Poppy was as easy to ride as the boy had said and didn't seem to mind the rain. The trip was so much easier than it had been on foot. Soon she saw the bend in the road and pulled to a halt and dismounted. "Go home, Poppy," she commanded, slapping the horse's rump.

She stood a moment and watched the horse gallop down the rain-soaked path. Then, gazing around, she wondered if Jack was still out in the forest.
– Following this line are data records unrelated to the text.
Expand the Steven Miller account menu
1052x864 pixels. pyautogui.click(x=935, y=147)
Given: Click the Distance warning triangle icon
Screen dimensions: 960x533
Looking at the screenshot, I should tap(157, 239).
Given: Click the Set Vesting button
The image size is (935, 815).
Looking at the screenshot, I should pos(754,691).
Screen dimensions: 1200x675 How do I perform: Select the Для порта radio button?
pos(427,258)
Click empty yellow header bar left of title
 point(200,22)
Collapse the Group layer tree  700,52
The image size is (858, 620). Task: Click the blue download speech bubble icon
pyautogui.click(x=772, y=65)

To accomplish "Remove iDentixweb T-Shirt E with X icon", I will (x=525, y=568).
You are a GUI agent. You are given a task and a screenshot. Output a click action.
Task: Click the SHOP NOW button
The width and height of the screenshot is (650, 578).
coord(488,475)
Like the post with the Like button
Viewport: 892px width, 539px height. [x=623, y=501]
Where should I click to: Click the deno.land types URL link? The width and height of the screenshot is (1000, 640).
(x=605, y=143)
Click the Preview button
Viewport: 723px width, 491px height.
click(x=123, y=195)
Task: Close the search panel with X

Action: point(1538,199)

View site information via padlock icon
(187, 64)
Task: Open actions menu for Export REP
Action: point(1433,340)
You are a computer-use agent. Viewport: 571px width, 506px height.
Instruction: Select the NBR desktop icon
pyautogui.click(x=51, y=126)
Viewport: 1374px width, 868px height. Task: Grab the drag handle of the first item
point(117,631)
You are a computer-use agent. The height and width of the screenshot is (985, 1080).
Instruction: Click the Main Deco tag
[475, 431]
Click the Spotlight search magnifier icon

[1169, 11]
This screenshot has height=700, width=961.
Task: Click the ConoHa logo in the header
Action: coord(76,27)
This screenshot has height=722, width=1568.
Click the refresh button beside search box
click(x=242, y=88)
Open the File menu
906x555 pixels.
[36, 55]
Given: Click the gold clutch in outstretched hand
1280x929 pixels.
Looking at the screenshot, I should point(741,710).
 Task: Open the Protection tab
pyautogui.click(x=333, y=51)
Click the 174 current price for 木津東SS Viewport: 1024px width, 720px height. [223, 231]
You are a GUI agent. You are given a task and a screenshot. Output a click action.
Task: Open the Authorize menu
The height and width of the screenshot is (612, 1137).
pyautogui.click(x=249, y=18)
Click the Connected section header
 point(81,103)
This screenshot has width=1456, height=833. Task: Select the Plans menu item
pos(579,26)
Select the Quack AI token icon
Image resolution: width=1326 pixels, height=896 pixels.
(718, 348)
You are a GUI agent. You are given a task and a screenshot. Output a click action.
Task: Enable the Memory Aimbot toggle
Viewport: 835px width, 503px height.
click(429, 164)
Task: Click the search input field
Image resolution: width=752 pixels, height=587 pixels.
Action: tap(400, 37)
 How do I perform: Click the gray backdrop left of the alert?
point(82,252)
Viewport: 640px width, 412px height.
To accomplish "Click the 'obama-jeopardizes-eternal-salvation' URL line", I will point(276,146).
It was good weather for a frog.

The farmer's son had been right: It didn't take her long from there to make her way back to the estate. As she emerged from the trees, she noticed one wet guard stationed on the roof of the estate. The rain had let up a bit and was not as good a cover as it had been when she left. Not knowing how to avoid him, she grabbed a handful of early poppies with fat orange buds not yet in full bloom. Draping them in her arms, she snapped a few branches of budding yellow forsythia from a nearby bush to add to her bouquet and then walked out in plain sight, continuing to pick wildflowers and even waving up to the guard. She hoped he would assume the colonel had given her leave to go out to pick flowers in the rain.

The guard waved back and didn't seem alarmed by her presence. She forced herself to stoop for flowers along the way and not betray the urgency she felt to rush to her room to check for Jack. She needed to 
know that he was there and safe. And she had so many questions to ask him.

Inside the servants' doorway, she returned the soaking black slicker to the rack and hurried up the stairs. Peeking down the hall, she saw a young soldier, probably no more than her own age, maybe younger, standing guard in front of her door.

Deciding that the direct approach was once again her only recourse, she strode confidently forward, thrusting the flowers toward the guard. "Here are the flowers I was sent to get," she said haughtily in German. "Tell Colonel Schiller I am not his servant and from now on he can send someone else to collect flowers if he wishes to have them."

The guard stared at her, flabbergasted, as he clutched the flowers. "I thought you were within the room all this time!" he blurted.

"I should have been, on a day like this," she replied angrily. "No. I was sent out right after breakfast and have been in the pouring rain all this time. Tell the colonel that if I fall ill with pneumonia, it is he whom I will hold responsible. Now if you will please stand aside, I need to change these wet clothes."

The soldier, abashed and confused, obediently moved to let her into the room. Once inside, she sighed with relief. "Jack?" she called softly, moving forward. "Jack?"

She crept slowly toward the back of the room. Maybe it was the dismal gray light suffusing the 
room, but a sudden uneasiness struck her. It seemed eerily quiet, the only sound being the ceaseless drone of steady rain.

Hovering near the open bathroom door, she turned in a half circle, and then gasped sharply as a hand wrapped her wrist in its grip.

"Shh!" Jack hissed. "Follow me." He pulled her into the bathroom closet. "Where were you?" he asked in a sharp whisper. "I was worried!"

"
You
were worried?" she whispered back irately. "You disappeared first!"

"I got Kid," he told her as he began taking items off the closet shelves and tossing them aside.

She wasn't sure what he was doing, but she helped him just the same. "I know you did," she replied.

His brows shot up in surprise. "You know?"

She nodded.

"He's okay," they both spoke at once. "I know," they said at the same time, their voices overlapping

He shot her a disgruntled, perplexed look. "Let's talk about it later. Are you okay?"

"Yes. You?"

"Fine," he answered as he finished pulling down the closet's shelving and swung open a panel behind it. It led out to a passage with floors and walls of wooden planks. "Hurry," he urged her. "But be quiet."

The passage led them to a spot above the second floor library. She could tell because spaces in the loose planking enabled her to see down into the room through a crack in the ceiling, probably a spot 
where the reverberations from the bombings had caused the plaster to come loose as it had in the bedroom. The words of Colonel Schiller speaking to some other officers she had never seen before floated up through the opening.